◆ **Word and element location data**:
━━━

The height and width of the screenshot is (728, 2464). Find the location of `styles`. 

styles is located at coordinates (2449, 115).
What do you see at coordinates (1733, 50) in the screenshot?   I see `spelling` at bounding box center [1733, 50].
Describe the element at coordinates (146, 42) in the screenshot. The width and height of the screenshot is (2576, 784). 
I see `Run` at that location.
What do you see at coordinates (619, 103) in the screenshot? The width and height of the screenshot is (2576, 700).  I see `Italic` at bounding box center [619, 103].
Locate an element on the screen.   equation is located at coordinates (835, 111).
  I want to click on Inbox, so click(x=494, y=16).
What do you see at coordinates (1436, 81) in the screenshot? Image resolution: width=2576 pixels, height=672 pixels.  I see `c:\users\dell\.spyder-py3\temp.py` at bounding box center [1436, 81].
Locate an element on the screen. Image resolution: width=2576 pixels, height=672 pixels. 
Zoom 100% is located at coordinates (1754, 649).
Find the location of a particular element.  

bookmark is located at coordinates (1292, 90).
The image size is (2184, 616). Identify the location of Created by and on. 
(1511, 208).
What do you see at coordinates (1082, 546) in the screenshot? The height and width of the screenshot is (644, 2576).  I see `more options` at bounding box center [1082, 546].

━━━

◆ **Exercise objective**:
Retype all of the data above line for line, with no changes.

◆ **Final result**:
The height and width of the screenshot is (728, 2464). Find the location of `styles`. 

styles is located at coordinates (2449, 115).
What do you see at coordinates (1733, 50) in the screenshot?   I see `spelling` at bounding box center [1733, 50].
Describe the element at coordinates (146, 42) in the screenshot. The width and height of the screenshot is (2576, 784). 
I see `Run` at that location.
What do you see at coordinates (619, 103) in the screenshot? The width and height of the screenshot is (2576, 700).  I see `Italic` at bounding box center [619, 103].
Locate an element on the screen.   equation is located at coordinates (835, 111).
  I want to click on Inbox, so click(x=494, y=16).
What do you see at coordinates (1436, 81) in the screenshot? Image resolution: width=2576 pixels, height=672 pixels.  I see `c:\users\dell\.spyder-py3\temp.py` at bounding box center [1436, 81].
Locate an element on the screen. Image resolution: width=2576 pixels, height=672 pixels. 
Zoom 100% is located at coordinates (1754, 649).
Find the location of a particular element.  

bookmark is located at coordinates (1292, 90).
The image size is (2184, 616). Identify the location of Created by and on. 
(1511, 208).
What do you see at coordinates (1082, 546) in the screenshot? The height and width of the screenshot is (644, 2576).  I see `more options` at bounding box center [1082, 546].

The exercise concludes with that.